= Consignes =
[a] D'après le texte sur les ténors du barreau, que suggère le mot « ténors » employé pour désigner ces avocats pénalistes ? Répondez en une à trois phrases.
[b] Poursuivez le texte sur les ténors du barreau à partir de l'endroit où il s'arrête.

= Texte fourni =
---------------

Publié le 12 mars 2019
Un extrait de mon prochain livre aux PUF sur l'Eloquence :
"On les appelle les « ténors du barreau », ce sont les avocats pénalistes que l’actualité judiciaire et les grands faits divers ont rendu célèbres. Chaque époque a ses visages. Mais ce qu’il convient de noter en préalable, c’est ce que suggère la métaphore qui les désigne familièrement : des ténors…Le mot renvoie évidemment à l’Opéra, au spectacle, à la mise-en scène, à une voix qui porte et qu’on entend de loin mais aussi aux clichés associés aux divas, caprices, sautes d’humeur, égocentrisme etc.
Ces grands avocats sont souvent considérés comme des « stars » de l’Eloquence pour les causes qu’ils doivent plaider :il s’agit parfois de défendre l’indéfendable (Barbie, Haulme etc.), de choisir d’explorer la dimension la plus obscure et la moins avouable de la psychologie, de protéger le criminel contre ses victimes etc. Les grandes plaidoiries qui viennent conclure les procès médiatiques sont généralement des « morceaux de bravoure » et on comprend aisément pourquoi « l’éloge paradoxal » est la « pierre de touche » de l’Eloquence.

---------------

(Données enregistrées)
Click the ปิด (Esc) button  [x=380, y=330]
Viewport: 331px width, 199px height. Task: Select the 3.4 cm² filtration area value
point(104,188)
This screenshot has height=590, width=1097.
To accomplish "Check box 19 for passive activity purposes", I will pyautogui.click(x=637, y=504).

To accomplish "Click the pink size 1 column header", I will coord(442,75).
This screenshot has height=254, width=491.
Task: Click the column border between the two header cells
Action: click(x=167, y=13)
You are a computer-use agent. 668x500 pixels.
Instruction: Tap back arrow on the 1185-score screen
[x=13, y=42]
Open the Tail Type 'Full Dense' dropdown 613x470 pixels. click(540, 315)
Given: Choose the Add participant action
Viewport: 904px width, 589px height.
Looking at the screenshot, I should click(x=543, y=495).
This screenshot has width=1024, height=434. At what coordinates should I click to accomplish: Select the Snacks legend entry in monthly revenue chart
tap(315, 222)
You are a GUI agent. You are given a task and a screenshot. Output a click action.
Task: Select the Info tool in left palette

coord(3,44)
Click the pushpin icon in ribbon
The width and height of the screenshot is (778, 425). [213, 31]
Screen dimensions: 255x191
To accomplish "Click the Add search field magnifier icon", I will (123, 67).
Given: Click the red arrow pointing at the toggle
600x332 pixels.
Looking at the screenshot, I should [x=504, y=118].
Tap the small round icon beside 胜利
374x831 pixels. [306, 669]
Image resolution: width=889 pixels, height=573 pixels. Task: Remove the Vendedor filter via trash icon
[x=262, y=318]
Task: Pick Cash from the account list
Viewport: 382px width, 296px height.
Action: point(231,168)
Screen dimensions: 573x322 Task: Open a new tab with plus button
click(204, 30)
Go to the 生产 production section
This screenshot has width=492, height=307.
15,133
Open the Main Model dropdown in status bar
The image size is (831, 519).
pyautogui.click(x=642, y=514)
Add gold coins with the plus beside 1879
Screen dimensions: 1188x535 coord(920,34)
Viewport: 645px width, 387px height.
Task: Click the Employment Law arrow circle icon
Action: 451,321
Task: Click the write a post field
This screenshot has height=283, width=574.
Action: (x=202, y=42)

---------------

= Vos réponses =
[a] Le mot renvoie à l'Opéra, au spectacle et à la mise en scène, ainsi qu'à une voix qui porte et qu'on entend de loin. Il évoque aussi les clichés associés aux divas, comme les caprices, les sautes d'humeur et l'égocentrisme.

[b]
Après Jacques Vergès, qui s’autoproclama « l’avocat du Diable », Gilbert Collard, Olivier Metzner ou Jean-Marc Varaut qui en leur temps ont eu à défendre des causes célèbres, on a vu peu à peu s’affirmer la personnalité d’Eric Dupond-Moretti qui à plusieurs titres mérite sa place parmi les figures de l’Eloquence. En effet, le personnage est tout d’abord auréolé d’une réputation d’invincibilité : 120 acquittements revendiqués, au même titre que des combats de boxe ! Avec, allusion tauromachique oblige, un surnom gagné dans le prétoire : acquitador. Mais Eric Dupont Moretti, c’est aussi et surtout une voix, un visage, un corps. A l’entendre on comprend d’emblée que l’Eloquence passe par l’incarnation. Enfin le tropisme qui semble le pousser vers la comédie, au sens large, et le conduit sur les plateaux de tournage (d’un Claude Lelouch, par exemple) ou sur la scène du théâtre de la Madeleine est révélateur de l’écueil sur lequel pourrait échouer un grand avocat : quand on met tout son talent à représenter un client, il n’est pas assuré qu’on trouve celui de ne représenter que soi-même."
Eric Cobast, fondateur et directeur de l'Académie de l'Eloquence.